While it seems to be a herculean effort, the harmonization of NTA methods and results reporting should have a substantial impact on the quality and outcomes of NTA research. These powerful and ever-advancing capabilities, data processing tools, and molecular databases/libraries will encourage more researchers to enter the field and apply NTA methodologies to unique research problems, making it important to create and share resources such as those from BP4NTA and related groups. While much work remains, the information and tools provided by this group can improve the communication of work being accomplished by the community. Through our efforts, we hope to empower researchers with tools and knowledge for presenting reproducible, transparent, and impactful NTA research.
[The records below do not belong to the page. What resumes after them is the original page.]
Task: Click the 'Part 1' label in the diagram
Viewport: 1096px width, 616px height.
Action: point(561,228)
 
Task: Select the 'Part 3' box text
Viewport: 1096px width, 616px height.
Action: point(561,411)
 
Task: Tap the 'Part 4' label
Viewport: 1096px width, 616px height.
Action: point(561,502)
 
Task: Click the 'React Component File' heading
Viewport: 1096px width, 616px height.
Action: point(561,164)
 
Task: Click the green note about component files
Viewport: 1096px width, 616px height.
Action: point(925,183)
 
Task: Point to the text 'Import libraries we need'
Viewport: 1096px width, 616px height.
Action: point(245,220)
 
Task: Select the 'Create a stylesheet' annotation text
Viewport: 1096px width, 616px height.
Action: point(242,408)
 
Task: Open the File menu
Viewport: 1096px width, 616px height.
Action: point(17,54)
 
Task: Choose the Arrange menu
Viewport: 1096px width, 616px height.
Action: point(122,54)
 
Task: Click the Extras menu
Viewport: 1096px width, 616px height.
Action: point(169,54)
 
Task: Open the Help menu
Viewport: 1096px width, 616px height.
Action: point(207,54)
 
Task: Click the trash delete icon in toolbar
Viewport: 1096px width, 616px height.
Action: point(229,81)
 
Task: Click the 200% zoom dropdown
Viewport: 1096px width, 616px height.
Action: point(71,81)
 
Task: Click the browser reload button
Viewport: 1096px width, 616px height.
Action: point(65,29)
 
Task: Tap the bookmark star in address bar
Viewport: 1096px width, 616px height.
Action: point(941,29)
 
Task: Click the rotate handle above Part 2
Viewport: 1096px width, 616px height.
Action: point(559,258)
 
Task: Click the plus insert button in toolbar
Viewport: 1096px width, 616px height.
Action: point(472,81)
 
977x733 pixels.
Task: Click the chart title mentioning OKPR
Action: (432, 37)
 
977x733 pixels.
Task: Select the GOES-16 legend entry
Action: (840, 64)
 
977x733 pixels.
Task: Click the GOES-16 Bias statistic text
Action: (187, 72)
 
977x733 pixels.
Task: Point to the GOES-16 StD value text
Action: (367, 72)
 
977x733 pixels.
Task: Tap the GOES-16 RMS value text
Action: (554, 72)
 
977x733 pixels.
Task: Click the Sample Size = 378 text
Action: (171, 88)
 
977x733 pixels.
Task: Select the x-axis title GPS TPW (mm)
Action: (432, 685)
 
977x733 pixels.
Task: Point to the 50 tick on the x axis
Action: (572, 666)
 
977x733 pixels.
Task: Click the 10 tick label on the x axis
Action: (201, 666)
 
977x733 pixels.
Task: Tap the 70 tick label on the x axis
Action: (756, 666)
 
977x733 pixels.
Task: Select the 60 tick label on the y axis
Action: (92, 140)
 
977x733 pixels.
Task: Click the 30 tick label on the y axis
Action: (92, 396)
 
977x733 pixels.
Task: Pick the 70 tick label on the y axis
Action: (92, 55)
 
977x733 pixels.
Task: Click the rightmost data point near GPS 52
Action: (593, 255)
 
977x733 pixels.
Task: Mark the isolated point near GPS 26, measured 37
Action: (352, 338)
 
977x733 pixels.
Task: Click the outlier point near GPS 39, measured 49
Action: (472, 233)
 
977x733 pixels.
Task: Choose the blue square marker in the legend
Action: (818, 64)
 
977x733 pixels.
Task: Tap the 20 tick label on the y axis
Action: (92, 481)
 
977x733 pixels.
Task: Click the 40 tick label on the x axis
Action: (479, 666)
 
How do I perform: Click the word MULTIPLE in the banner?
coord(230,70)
We acknowledge partial support from the Connecticut Agricultural Experiment Station, and specifically USDA NIFA Hatch funds (CONH00789), which covered the cost of website hosting and the domain name for the first year, and supported contributions from author S.L.N. We thank all past and present members of BP4NTA for their energy and efforts in bringing these deliverables to fruition, in particular Charlie Lowe and Natalia Quinete for their complete review of the reference content. This work was performed while the author K.T.P. held a National Research Council Associateship award with the National Institute of Standards and Technology. J.K.C. conducted this work while holding a Banting Postdoctoral Fellowship from the Natural Sciences and Engineering Research Council of Canada.
The views expressed in this article are those of the author(s) and do not necessarily represent the views or policies of the U.S. Environmental Protection Agency, the National Institute of Standards & Technology, and the U.S. Food and Drug Administration. The mention of commercial products, their sources, or their use in connection with material reported herein is not to be construed as either an actual or implied endorsement of such products.